HOLT SUPPORTS HOUSE HEALTH CARE REFORM PROPOSAL IN COMMITTEE; PLEDGES TO IMPROVE BILL AS PROCESS CONTINUES


FOR IMMEDIATE RELEASE
July 17, 2009

As Member of House Committee on Education and Labor, Holt Works to Strengthen Public Option, Small Business and Health Care Employment Training

(Washington, DC) – Rep. Rush Holt (NJ-12) today voted for – in the House Committee on Education and Labor – the America’s Affordable Health Choice Act, legislation introduced in the House, with the intention of extending coverage to all Americans, improving the quality of care, expanding preventative care, and reducing the health care costs that Americans pay. The reform proposal would build on the existing system, so that if people are happy with the insurance they have, they can keep it. While helping to pass the bill in Committee, Holt noted that this is an intermediate step in the legislative process and that he wants to continue to improve the bill, strengthening the parts providing for a public option, small business benefits, and training for health care workers.

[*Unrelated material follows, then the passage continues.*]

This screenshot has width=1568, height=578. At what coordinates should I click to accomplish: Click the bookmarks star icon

In June, Holt hosted a group of Central New Jersey primary care and patient advocates in Washington to hear their experiences on the front-line of health care and meet with leaders in health reform. For example, a pediatrician shared her story that primary care providers like her are struggling to see more patients, while receiving lower payments from insurance companies for her primary care services. On Monday, Holt held a roundtable at the Henry J. Austin Health Center in Trenton. Participants included small business owners, patient advocates, health care providers, doctors and nurses.

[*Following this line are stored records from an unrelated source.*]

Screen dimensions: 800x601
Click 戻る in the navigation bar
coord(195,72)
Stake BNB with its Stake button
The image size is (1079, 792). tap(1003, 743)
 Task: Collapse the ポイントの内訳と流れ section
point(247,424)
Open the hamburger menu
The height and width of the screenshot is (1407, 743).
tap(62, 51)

“We no longer can accept the status quo. I believe this year we will reform our broken health care system, but I know this will not be easy,” Holt said. “Since Teddy Roosevelt was President, the Congress has tried to pass universal health reform. However, with Presidential leadership, a supportive Congress, and an American public that understands what is at stake, the table is set for historic reform. As primary care providers and patients from Central New Jersey have told me, we must fix our health care system to keep individuals healthy, prevent diseases, and provide health security for all Americans. Today we have taken an important, though not final, step.”

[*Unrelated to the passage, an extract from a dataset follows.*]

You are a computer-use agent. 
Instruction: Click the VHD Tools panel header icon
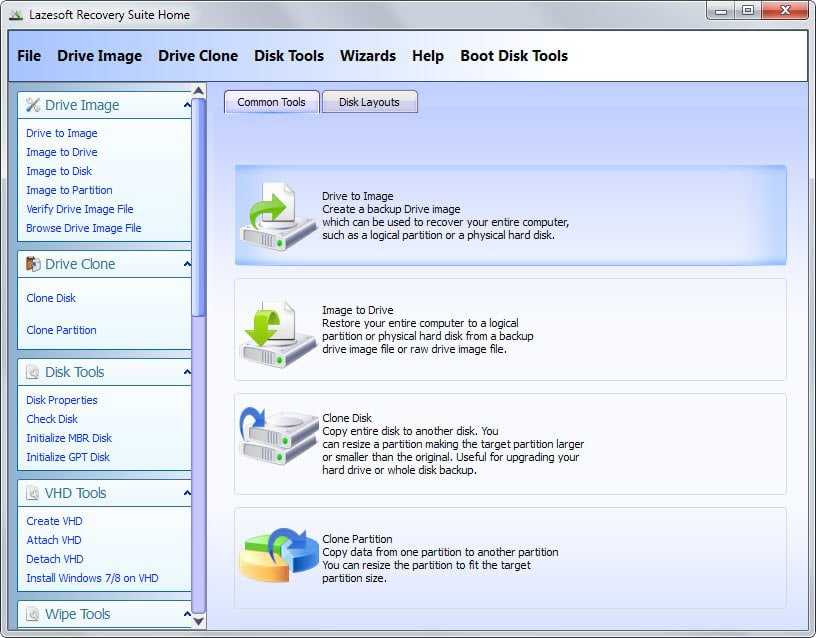point(33,493)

A summary of the legislation can be found at http://edlabor.house.gov/documents/111/pdf/publications/AAHCA-BILLSUMMARY-071409.pdf.

In supporting the bill in Committee, Holt highlighted two features: creating a public health insurance plan and increasing the resources devoted to primary care. Holt argued that a public health insurance plan needs to be included to lower costs and improve health care delivery. In addition to increasing competition, Holt said, a public plan would provide a way to inject innovative strategies to deliver higher-quality and lower-cost health care, such as encouraging integrated medical care and increasing primary care. Holt also noted that the legislation includes several proposals to improve primary care by increasing the workforce and enlarging community health centers.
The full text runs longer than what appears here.